Соня тихо заплакала, дрожа губами, размазывая по щекам слезы тыльной стороной ладоней.

– Да ради бога, мам, пожалеть я могу, конечно. А вот насчет понимания… Зачем тебе вообще дети-то были нужны? Жила б одна, сидела и сидела бы в этом своем стеклянном домике, и никто бы не мелькал у тебя перед глазами! Ни я, ни Мишка, ни Машка… Ты знаешь, я б давно уже свалила отсюда, переехала к Майе, если бы не Мишка. Ты тут без меня ее окончательно загонишь!

Сашка говорила, все более повышая голос, не замечая Сониных горьких слез, почти кричала:

– Ты посмотри, посмотри на нее! Она ж забитая, запуганная, боится тебе слово сказать! У нее любовь, ей замуж пора идти, а она тебе признаться боится! Как же, мамочку она бросит! А в чем она ходит, ты вообще замечаешь? Одета как последняя бомжиха! А Машка? Она ж у соседей больше времени проводит, чем дома! Скажи, это я должна понимать?

Прибежавшая на шум заспанная испуганная Мишка вытащила Сашку из кухни, запихнула в комнату, от души поддав коленкой под зад, вернулась к дрожащей и плачущей Соне. Обнимала, гладила по голове, что-то ласково приговаривая, сама прикурила ей сигарету, щедро налила в стакан настойки пустырника, чуть разбавив водой, заставила выпить.
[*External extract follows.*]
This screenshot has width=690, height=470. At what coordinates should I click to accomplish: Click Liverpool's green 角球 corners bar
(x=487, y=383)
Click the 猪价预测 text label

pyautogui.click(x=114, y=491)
– Мишенька, ты ведь меня не бросишь? Ты ведь никуда не уедешь от меня, правда? Я без тебя не смогу, не справлюсь, – приговаривала Соня, всхлипывая, следя глазами за ее суетой.
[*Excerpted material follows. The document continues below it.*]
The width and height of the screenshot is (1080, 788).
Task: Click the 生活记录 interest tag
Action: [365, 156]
– Конечно, мама, мы же вместе, мы справимся…

Мишка отвела ее в постель, уложила, укутала, посидела рядом, похлопывая по боку, как ребенка. Когда Соня уснула, вернулась к себе в комнату. Сашка спала как убитая, чему-то улыбаясь во сне, рука ее была красиво закинута над головой, волосы разлетелись по подушке, переливались глянцем в еще слабом утреннем свете.
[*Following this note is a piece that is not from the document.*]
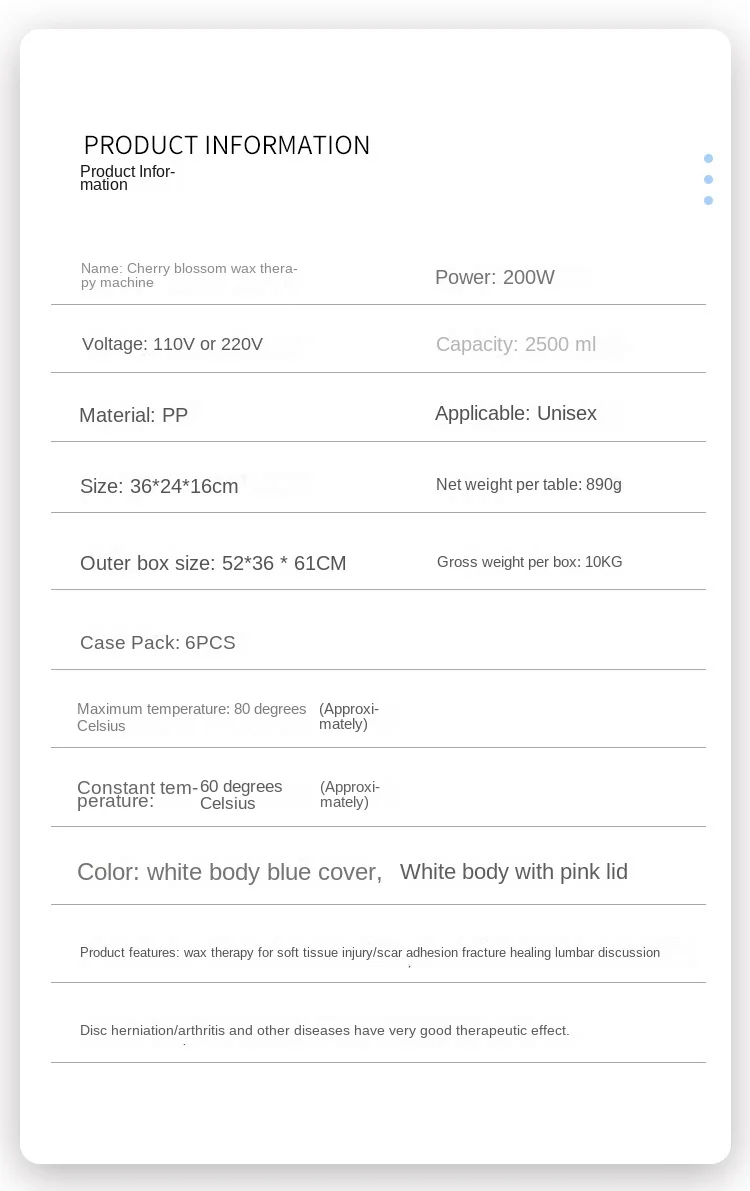Viewport: 750px width, 1191px height.
Task: Click the Size: 36*24*16cm specification
Action: click(x=159, y=486)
– Стриптизерша, мать твою… – неожиданно зло прошептала Мишка, – ремнем бы тебя отстегать по твоей красивой заднице…

Игорь

Он давно уже не спал, лежал не шевелясь, наблюдая за Элей, которая старательно, сведя к переносице белесые бровки, гладила его единственную рубашку. Каждый вечер она ее стирала, а утром гладила. А еще каждое утро она варила ему кашу, заставляла съесть, а вечером кормила ужином, сидела рядом, подперев рукой пухлую щечку. А раньше он и не знал, что счастье бывает таким. Когда просто можно смотреть, как женщина гладит твою рубашку, как солнечный луч падает на ее светлые волосы, и знаешь, что можно позвать, и она оглянется, и обязательно улыбнется, и засияет глазами в обрамлении белесых ресниц… Наверное, это как-то по-женски некрасиво, когда ресницы совсем белые? Ерунда какая. Ему вот ужасно нравится!

Господи, за что ж ему такое счастье? Кто он вообще такой? Сонин муж? Отец троих детей? Измотанный работяга-извозчик, насквозь пропахший бензином? Оно, это счастье, свалилось как-то сразу, неожиданно и бурно, как снежная лавина, которая снесла на своем пути и привычно-тягостное чувство долга, и ощущение собственной никчемности, незначительности, убогости. Он давно уже убедил себя, что его личное, Игорево счастье и в самом деле заключается в том, чтобы материально обеспечивать комфортное Сонино одиночество, приносить себя в жертву, работать, чтобы дать душевный покой своей необыкновенно хрупкой, красивой, умной, тонкой, ранимой жене.